I must be honest, I’m not a big fan of new year’s resolutions. Most people aim too high, going for something unrealistic or hard to maintain, so the new gym membership goes unused, or the commitment to drink less, eat more healthily, read more books, or whatever it may be, seems too hard and fades away as January wanes. So instead of yet another resolution, how about setting an intention for this year – to build a nourishing, daily meditation practice that lasts into 2026 and beyond.
I’m sure you know how beneficial meditation can be, whether that’s mindfulness, self-compassion, loving-kindness or any other form of regular practice. What can be tricky is building that practice into your daily life. It’s easy to start with the best of intentions, enthusiastically sitting on your cushion, legs crossed and meditation app downloaded. But many people – myself included – can find it challenging to maintain a regular practice, especially when it gets hard, or boring, or life’s many demands get in the way. So here are three tips that have helped me on my long-term meditation journey – I hope they help you too.
Find a regular time to sit
Let’s start with the basics. Find a place in your home where you will feel comfortable, whether that’s a cushion on the ground or a straight-backed chair. It doesn’t need to be fancy, but it helps if there is a spot you associate with meditating – we know that associations like this help with forming new habits, so choose your spot and stick to it.
Then find a regular time to sit. This might be the beginning or end of the day, but I find first thing in the morning works best for me. Meditating, even for a short time, sets me up for the day, helping calm my often frazzled nervous system, letting my inner system of parts relax, and giving myself the precious gift of screen-free space and silence before the day starts cranking up.
Another thing I find helpful is making meditation part of my morning routine. I wake up, do my morning ablutions, get a drink, meditate, eat breakfast with Laura (and the cat), brush my teeth, shower, get dressed, start working. This makes meditation less of a big deal: ‘I must remember to meditate today!’ It’s just a thing I do, like brushing my teeth, which again makes it easier to build a daily meditation habit.
Do a meditation course first
I struggled to meditate for years. I would sit for a while, lose interest, stop. Then try again, get distracted, stop. This was so frustrating because I knew it would help with my mental health and happiness, I just couldn’t commit. What finally helped me establish a rock-solid practice was taking an eight-week mindfulness-based cognitive therapy (MBCT) course. This involved so much meditation, both at the weekly class and as homework, that it just became a thing I did.

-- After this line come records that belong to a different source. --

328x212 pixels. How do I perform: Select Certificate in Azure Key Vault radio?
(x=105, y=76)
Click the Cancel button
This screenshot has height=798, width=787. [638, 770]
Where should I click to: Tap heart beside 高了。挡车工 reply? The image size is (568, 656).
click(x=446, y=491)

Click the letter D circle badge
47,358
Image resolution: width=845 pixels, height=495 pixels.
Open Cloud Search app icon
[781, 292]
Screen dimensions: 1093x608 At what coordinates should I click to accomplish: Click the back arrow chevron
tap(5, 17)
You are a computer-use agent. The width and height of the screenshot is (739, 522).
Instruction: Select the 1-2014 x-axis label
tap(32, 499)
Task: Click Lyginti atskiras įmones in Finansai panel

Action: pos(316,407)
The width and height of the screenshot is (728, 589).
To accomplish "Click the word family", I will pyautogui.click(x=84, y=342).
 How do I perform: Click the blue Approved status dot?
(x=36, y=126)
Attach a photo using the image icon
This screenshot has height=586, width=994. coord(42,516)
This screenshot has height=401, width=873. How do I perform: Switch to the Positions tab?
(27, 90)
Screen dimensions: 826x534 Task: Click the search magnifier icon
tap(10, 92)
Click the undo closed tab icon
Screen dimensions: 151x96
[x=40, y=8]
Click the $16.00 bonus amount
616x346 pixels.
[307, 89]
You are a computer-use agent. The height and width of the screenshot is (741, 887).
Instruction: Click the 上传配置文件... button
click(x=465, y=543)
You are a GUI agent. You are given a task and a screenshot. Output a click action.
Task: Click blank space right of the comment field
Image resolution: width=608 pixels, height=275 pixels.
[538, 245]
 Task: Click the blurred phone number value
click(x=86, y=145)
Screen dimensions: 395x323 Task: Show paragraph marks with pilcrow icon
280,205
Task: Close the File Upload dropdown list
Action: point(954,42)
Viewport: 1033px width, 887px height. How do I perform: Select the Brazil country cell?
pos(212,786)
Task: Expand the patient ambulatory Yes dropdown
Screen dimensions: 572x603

And that finally kick-started my regular practice, which has now lasted for 15 years.
In Buddhism, having a sangha, or group of people you practice with, is seen as essential. Taking a course like this will help you form that group, or you could try going to a Buddhist centre near you. This isn’t for everyone – I’m quite happy practising alone – but some people find it supportive to have others walking the path with them. Don’t worry, I’m not trying to convert you to Buddhism! Most centres are perfectly happy to have non-Buddhists come and hang out. It’s just a great place to learn about meditation and how to practice optimally. Speaking of which…
The mindfulness/metta combination
For many years I attended the North London Buddhist Centre and still use the method they taught. This is to alternate between mindfulness and metta (loving-kindness) practice. So on Day 1 you do a mindfulness practice, the core version of which is mindfulness of breath. Then Day 2 is metta, Day 3 mindfulness, and so on. You can find a huge number of teachers and practices on Insight Timer, offering both forms of meditation, which is the app I use both for teaching and my own daily practice.
I have found this combination incredibly helpful, as mindfulness helps me focus and build a calm, stable focus and attention. Metta then warms up my heart and mind, as I send loving-kindness to a beloved person, myself, a neutral person, difficult person and then all life on Earth. It’s a lovely way to open your heart, tapping into the loving energy of your Compassionate Self – your inner resource which is wise, kind and brimming with compassion.
I included a couple of my Insight Timer meditations in my last post on helpful insights from Buddhism, but here’s one combining metta with internal family systems, which people seem to enjoy: Sending Loving-Kindness to Every Part of You: IFS Meditation. Just click the button below to try it now.
I hope you find it helpful – and wishing you peace, happiness and good mental health for 2025.